Most open data apps were created by individuals (71 percent), and as far as we can tell only half of these individuals belong to an easily identifiable, working open data developer community. When and where these communities did form, data sources often provided a natural conduit. Thus perhaps unsurprisingly, apps that combine different data sources were also comparatively rare.

"The open data developer network," taken from Mayer-Schönberger/Zappia, Participation and Power: Intermediaries of Open Data

Moreover, the network of open data developers seems to replicate the tendencies towards a recreation of hierarchies and limitations on participation that research has shown to saddle the blogosphere, e-rulemaking, or (more recently) Wikipedia.

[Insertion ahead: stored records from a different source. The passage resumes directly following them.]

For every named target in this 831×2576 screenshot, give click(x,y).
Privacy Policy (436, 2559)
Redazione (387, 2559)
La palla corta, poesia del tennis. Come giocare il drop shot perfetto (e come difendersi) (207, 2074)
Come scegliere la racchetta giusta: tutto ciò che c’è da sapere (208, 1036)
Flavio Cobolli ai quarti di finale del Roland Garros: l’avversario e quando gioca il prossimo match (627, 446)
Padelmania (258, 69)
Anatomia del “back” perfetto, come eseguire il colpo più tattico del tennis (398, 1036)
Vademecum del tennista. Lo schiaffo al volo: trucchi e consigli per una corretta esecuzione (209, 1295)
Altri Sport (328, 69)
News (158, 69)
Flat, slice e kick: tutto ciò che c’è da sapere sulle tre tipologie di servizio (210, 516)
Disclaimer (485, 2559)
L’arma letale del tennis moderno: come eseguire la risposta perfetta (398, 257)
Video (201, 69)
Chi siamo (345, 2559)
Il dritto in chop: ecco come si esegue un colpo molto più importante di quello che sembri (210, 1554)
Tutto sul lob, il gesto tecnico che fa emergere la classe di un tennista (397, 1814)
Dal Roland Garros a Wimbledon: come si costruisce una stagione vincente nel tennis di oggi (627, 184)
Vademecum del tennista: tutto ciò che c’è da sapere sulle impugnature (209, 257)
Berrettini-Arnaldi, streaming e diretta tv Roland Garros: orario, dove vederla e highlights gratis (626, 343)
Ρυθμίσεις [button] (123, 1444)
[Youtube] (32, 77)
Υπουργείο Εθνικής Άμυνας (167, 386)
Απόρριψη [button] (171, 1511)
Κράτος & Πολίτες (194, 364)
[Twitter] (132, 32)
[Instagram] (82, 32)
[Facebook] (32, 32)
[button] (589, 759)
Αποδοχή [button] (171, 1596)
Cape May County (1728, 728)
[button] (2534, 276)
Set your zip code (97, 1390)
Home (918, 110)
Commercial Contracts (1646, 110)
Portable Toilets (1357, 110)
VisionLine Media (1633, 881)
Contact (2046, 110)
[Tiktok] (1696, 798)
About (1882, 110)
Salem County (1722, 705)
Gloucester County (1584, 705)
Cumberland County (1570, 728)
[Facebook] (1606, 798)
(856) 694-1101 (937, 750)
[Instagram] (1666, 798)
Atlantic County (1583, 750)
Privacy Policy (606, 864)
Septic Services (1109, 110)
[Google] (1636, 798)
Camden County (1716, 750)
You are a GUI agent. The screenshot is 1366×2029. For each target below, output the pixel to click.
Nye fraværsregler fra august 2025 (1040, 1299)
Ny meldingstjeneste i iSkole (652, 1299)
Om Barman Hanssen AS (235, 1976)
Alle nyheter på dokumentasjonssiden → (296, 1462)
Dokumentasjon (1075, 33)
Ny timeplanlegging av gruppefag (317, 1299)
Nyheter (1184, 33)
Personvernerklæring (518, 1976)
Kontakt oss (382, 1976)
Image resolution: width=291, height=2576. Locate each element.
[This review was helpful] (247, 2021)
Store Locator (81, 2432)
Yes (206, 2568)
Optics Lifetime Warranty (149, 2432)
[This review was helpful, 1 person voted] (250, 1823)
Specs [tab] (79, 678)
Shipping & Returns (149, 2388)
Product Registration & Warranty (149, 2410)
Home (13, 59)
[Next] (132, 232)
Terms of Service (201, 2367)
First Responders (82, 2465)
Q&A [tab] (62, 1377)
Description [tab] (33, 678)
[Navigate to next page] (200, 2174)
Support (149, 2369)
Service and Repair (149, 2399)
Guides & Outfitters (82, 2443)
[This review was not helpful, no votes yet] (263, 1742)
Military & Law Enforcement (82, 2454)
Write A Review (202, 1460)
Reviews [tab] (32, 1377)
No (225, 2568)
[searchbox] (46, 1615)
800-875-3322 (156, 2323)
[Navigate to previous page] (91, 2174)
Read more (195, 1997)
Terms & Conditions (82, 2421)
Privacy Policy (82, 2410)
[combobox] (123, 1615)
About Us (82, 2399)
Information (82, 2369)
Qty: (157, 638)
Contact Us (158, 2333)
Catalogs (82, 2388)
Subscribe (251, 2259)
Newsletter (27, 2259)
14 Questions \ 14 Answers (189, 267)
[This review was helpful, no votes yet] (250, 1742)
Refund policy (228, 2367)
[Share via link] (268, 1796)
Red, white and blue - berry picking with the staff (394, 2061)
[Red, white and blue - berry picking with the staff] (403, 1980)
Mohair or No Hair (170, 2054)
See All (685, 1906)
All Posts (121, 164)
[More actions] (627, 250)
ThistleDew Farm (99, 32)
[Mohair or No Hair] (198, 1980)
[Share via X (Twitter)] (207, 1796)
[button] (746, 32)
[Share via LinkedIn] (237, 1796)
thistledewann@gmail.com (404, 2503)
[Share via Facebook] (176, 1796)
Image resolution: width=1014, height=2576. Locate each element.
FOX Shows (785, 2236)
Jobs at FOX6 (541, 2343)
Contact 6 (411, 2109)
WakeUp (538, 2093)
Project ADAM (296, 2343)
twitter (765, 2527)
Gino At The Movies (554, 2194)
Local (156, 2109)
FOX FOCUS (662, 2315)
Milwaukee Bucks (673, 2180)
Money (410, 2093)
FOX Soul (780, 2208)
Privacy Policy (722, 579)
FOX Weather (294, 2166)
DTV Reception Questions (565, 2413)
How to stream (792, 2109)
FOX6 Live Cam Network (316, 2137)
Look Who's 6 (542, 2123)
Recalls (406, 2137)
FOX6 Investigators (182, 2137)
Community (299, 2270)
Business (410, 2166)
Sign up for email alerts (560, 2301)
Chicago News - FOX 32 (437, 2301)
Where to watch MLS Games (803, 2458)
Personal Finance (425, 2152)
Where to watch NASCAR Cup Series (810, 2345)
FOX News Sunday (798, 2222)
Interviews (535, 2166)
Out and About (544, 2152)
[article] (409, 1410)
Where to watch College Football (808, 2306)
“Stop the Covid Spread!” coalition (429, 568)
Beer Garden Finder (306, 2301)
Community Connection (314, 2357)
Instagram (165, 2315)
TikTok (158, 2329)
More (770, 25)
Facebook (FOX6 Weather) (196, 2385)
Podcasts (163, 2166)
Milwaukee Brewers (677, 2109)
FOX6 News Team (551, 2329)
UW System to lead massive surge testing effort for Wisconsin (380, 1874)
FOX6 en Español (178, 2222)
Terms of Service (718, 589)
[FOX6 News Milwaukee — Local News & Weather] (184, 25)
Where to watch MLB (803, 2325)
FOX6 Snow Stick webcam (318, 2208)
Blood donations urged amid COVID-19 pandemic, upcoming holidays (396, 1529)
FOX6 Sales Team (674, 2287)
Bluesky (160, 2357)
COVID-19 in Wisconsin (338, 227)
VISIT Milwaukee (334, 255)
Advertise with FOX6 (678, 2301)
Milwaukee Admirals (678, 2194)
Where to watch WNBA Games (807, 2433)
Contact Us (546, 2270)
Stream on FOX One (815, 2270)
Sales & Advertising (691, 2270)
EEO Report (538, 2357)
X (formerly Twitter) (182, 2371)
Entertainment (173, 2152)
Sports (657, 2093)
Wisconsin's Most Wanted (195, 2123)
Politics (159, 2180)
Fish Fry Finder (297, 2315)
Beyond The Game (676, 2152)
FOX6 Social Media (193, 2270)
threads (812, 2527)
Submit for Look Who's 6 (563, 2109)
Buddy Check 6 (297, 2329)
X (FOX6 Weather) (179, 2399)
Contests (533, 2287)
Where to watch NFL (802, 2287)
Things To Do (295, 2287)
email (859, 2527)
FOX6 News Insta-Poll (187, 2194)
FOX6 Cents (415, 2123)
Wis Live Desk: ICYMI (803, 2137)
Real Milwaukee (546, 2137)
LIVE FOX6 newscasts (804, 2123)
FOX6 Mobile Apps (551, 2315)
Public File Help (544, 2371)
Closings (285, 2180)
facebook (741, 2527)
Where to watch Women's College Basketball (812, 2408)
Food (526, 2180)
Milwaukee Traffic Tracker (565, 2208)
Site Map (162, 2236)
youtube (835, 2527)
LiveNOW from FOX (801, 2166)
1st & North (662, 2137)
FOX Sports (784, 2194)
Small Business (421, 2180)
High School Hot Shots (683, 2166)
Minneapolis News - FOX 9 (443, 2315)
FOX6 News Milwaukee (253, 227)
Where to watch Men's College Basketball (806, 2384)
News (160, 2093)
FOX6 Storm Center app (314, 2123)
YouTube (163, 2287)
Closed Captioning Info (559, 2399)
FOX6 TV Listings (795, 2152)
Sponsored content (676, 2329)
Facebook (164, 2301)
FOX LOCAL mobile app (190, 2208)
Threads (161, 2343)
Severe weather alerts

While these results may disappoint, a few words of caution are in order. First, despite our efforts our data collection may not have captured the ecosystem comprehensively enough. Second, we may have looked at open data developers too soon (data collection took place in 2011). It is still early days, and perhaps as more data sources are added, and apps gain in popularity, not only the number of developers may grow, but they may also become better connected. However, it is important to note that our initial findings were confirmed in in-depth interviews with a number of renowned open data developers.

Perhaps, though, these results also capture an important opportunity: if open data developers are not sufficiently connected with each other and the broader community, it may be because there is not yet an easy way to do so, independent of the large platforms providing data sources. Remedying that may help the open data ecosystem more than the release of further data sources or another application contest.


Jason Hare said...

Data developers and datasets ahould be set apart as having converging but not necessarily the same agendas. The producer should treat psi datasets as infrastructure and something like publishing open data as a nessary but not sufficient condition for innovarion. Much like the www 20 years ago we will go through episodic successes ans failures before we find a working model.